The article below originally appeared in the San Mateo Daily Journal and is being reprinted with permission.

A sudden transfer has thrust the College of San Mateo Bulldogs into a chaotic quarterback competition.

Midway through the summer, last year’s starting quarterback Dru Brown got a transfer offer he couldn’t refuse from the University of Hawaii. Now, as Brown awaits Saturday’s NCAA Division I season opener with the Rainbow Warriors taking on Cal in Sydney, Australia, the Bulldogs are still weighing a decision between four contenders — with two others in the mix — for the starting quarterback nod in the California Community College Athletic Association opener Sept. 10.

“I think [Brown] has a good shot at competing for a job,” CSM head coach Larry Owens said. “It’s a good thing for Dru, a bad thing for us. He did a lot of great things for us. We miss him.”

The quarterback competition is the first major decision facing the Bulldogs under Owens in his second tenure as head coach. He previously ran the team for 19 years until 2008 then returned as an assistant coach in 2010. He took over for Bret Pollack, who after seven years at the helm returns to the title of offensive coordinator, the role he served even as head coach. Defensive coordinator Tim Tulluch also returns for his 20th season as an assistant coach.

“Bret is still running the offense, Tim is running the defense and I’m just trying to stay out of the way,” Owens said.

With Brown’s departure, last year’s backup Bobby Calmeyn has ramped up his efforts to serve as the cornerstone helmsman. The native of Arlington Heights, Illinois threw just five passes last year, completing three. He last served as a starting quarterback as a high school senior in 2013, passing for 2,215 yards for his hometown Saint Viator.

“Because of what Dru did [Calmeyn] didn’t play that much … but when Dru was making the decision of leaving, Bobby really stepped up.”

One week after Brown committed to Hawaii though, CSM got a stroke of good fortune with a kickback from the Division I ranks. With the Air Force Academy last season, Ryan Brand was in a similar situation as Calmeyn, seeing virtually no playing time.
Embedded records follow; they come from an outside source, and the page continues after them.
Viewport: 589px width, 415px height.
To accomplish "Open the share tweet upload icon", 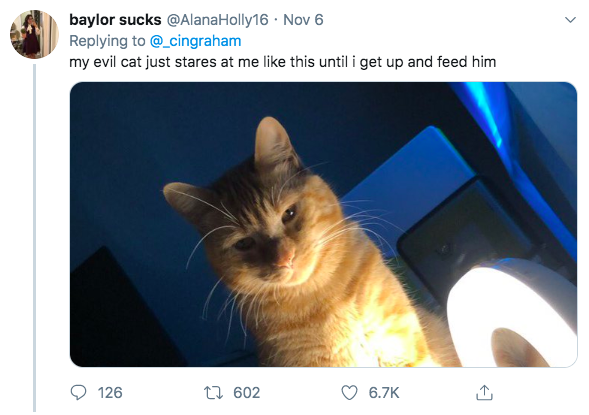I will click(x=484, y=393).
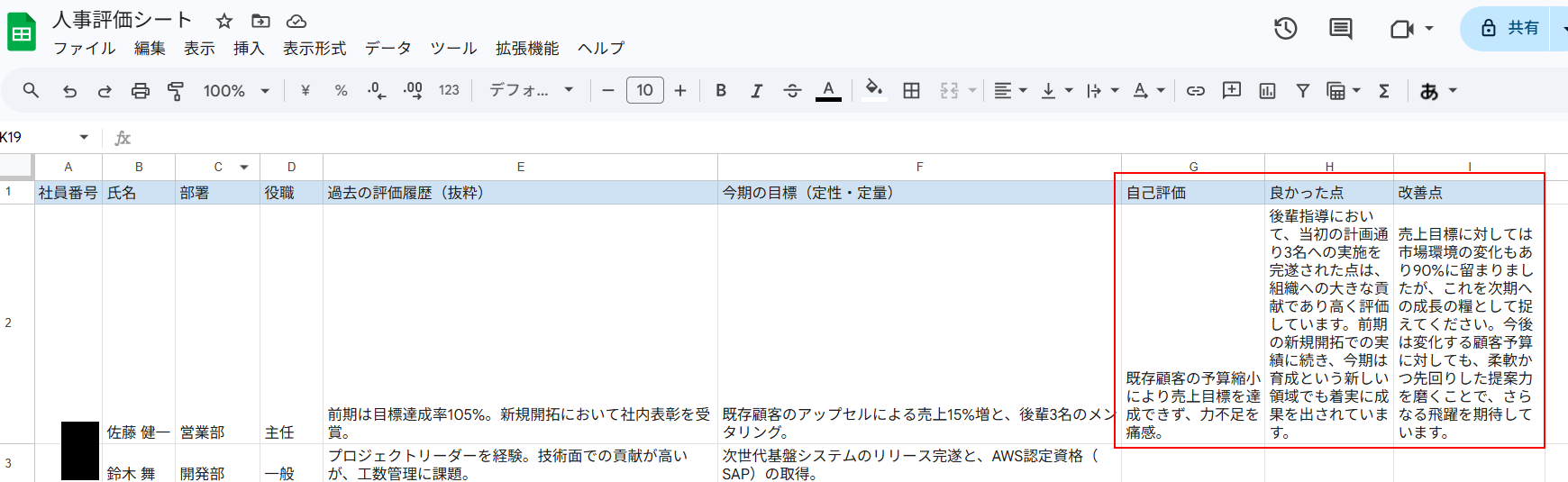Open version history clock icon
The image size is (1568, 482).
(1285, 29)
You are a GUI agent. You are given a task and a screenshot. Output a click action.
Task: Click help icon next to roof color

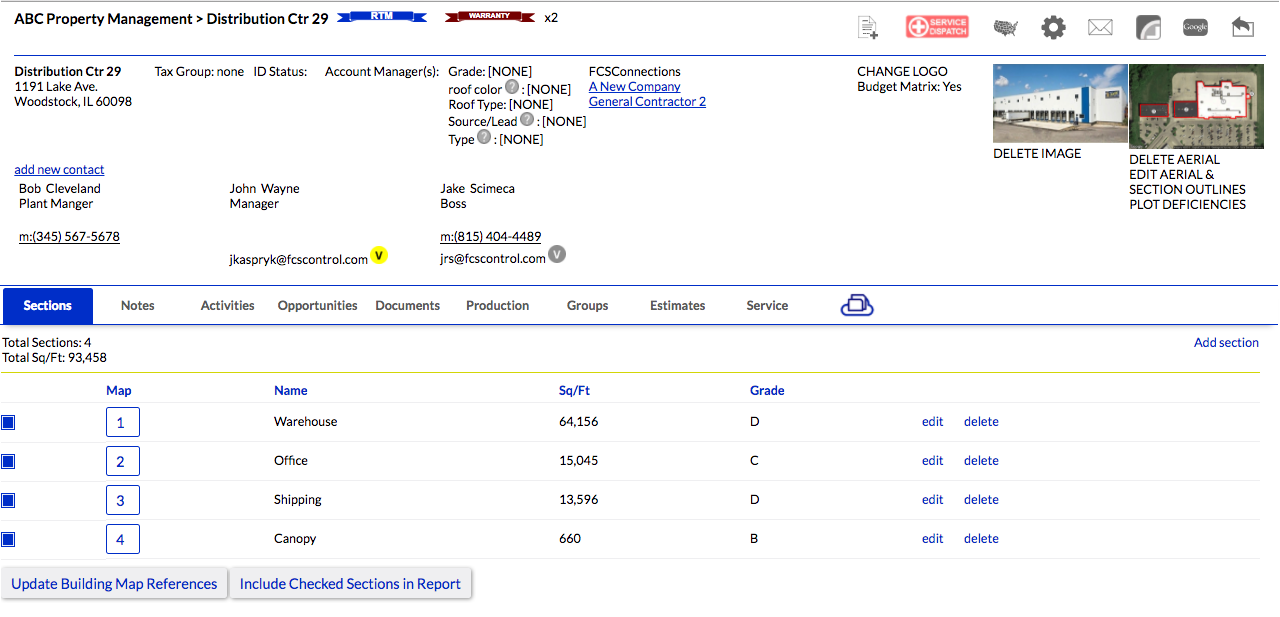point(512,88)
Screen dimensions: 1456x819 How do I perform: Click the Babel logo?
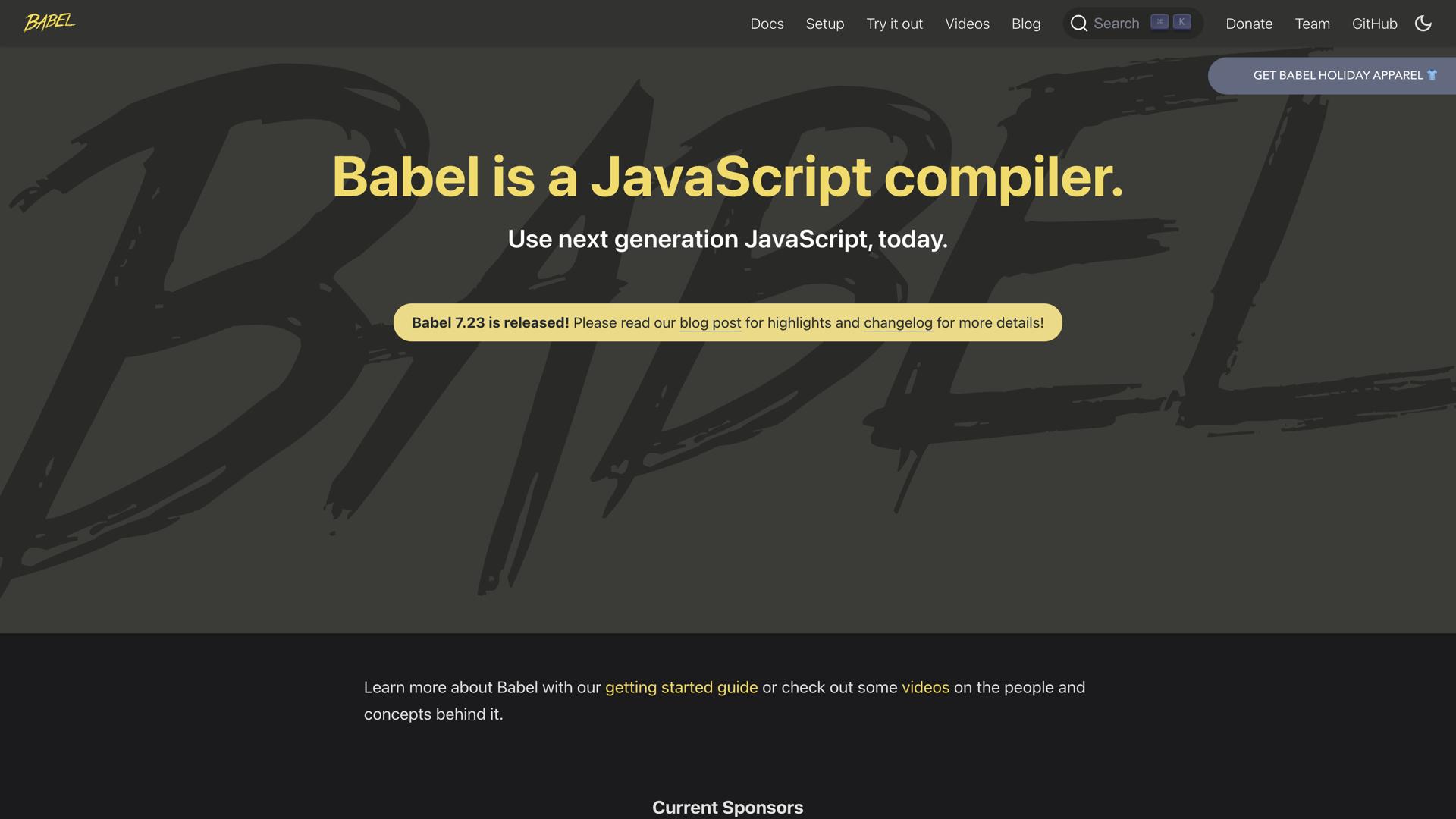(49, 23)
Now, the 5-8 transfer hailing from Novi, Michigan gives the Bulldogs a QB option similar to Brown — a rollout weapon who puts good zip on his throws to fit the mold of the option offense.
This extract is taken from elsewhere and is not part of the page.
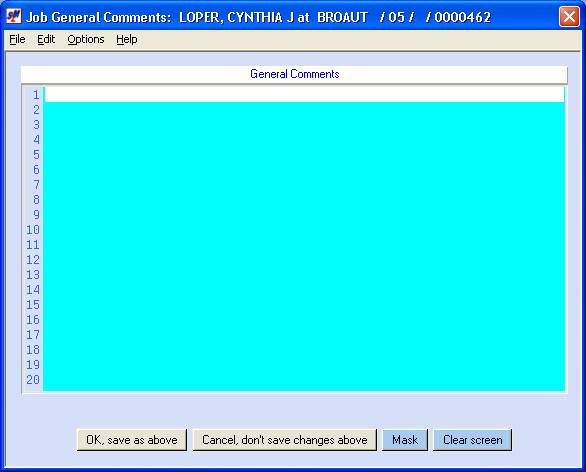
Task: Click OK, save as above button
Action: click(132, 440)
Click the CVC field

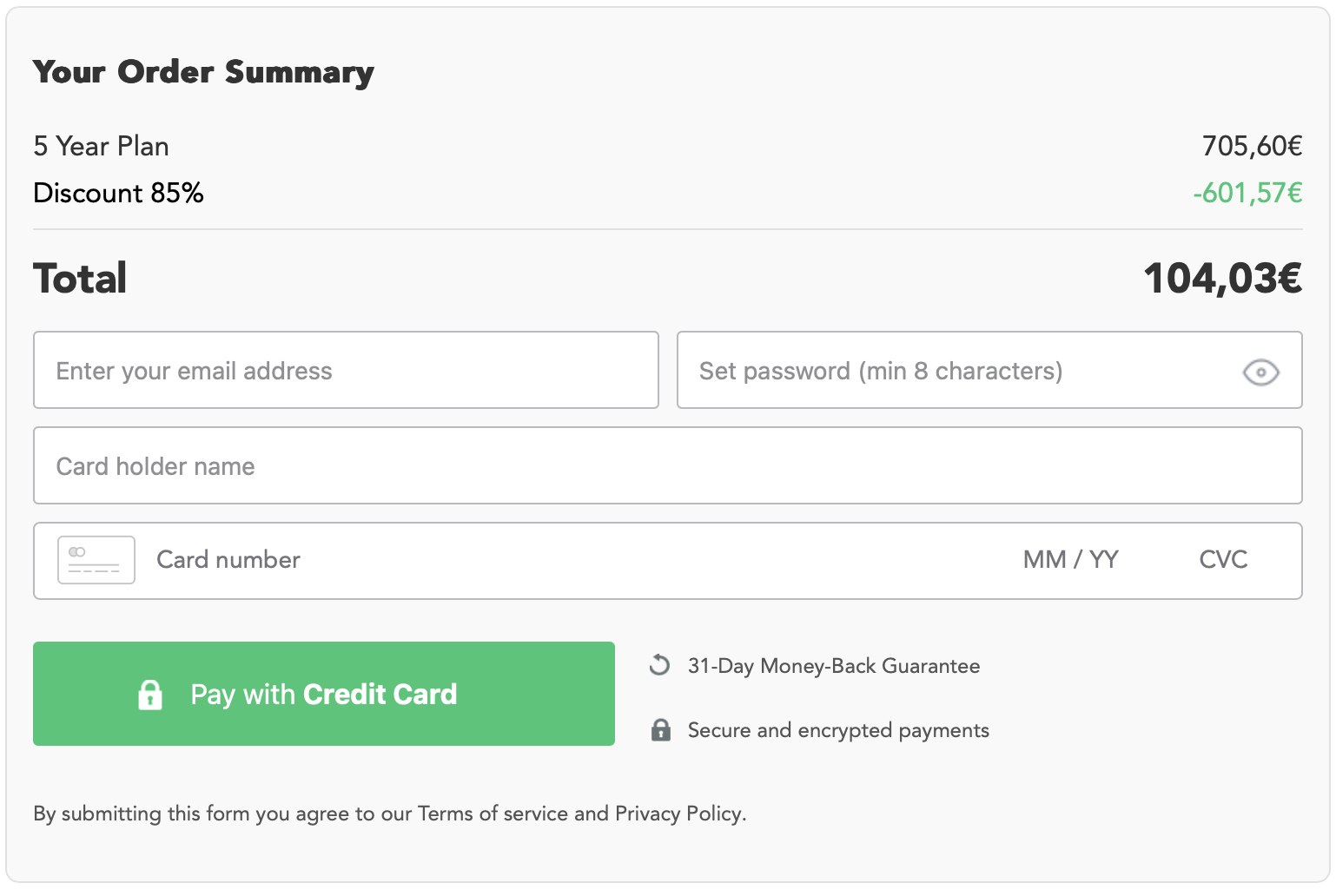[1223, 560]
Also in the quarterback mix is John Keller, a freshman out of Miltipas — though he has been battling an injury throughout fall practices — Chris Zografos, a sophomore transfer from Foothill; Erik Ornduff, a freshman out of Live Oak; and Jerome Holloway, who could shift to a receiver position with the logjam of quarterbacks.

Brown’s departure put CSM’s 2015 transfer class at 19 players, including its entire defensive line of Ratu Mafileo (University of Oregon); Fou Polataivao (Montana State University); and Anthony Ameperosa (Texas A&M Commerce University).

The offensive line too will have to reinvent itself with four players transferring to four-year schools — Ryan Popolizio (Fresno State University); Jimmy Leatiota (Eastern Michigan University); Eduardo Balderas (Northwestern State University); and Jay Letatau (West Georgia University).

CSM has long relied on a grayshirt system to groom first-year players on the practice squad without having to burn a year of eligibility. This year, however, the grayshirt class is proving thin. The Bulldogs have only two linemen who grayshirted last year in the mix, but both have local ties — Api Mane (Menlo-Atherton) and Siaosi Mahoni (Woodside).

“We’re all really young — younger than we’ve been in the past,” Owens said. “But it’s going to be a good team.”

There are plenty of intriguing sophomores returning to skill positions though. Running backs Keenan Smith, Isaiah Williams and Joey Wood — who ranked second, third and fourth respectively among the team rushing leaders last year — all return to the backfield. And last year’s team rushing leader, slot receiver Ramiah Marshall, headlines the group of returners.

Marshall is not only a multi-role threat on offense, he is a special teams weapon as a kick and punt returner. As a freshman, the 5-5 speedster racked up 1,261 all-purpose yards, more than any other two Bulldogs combined. Marshall may not boast the prototypical football stature, but Owens said he is certainly a Division I prospect.

“To me, he’s a Division I player,” Owens said. “Any coach I’ve talked to, I tell them the kids makes plays.”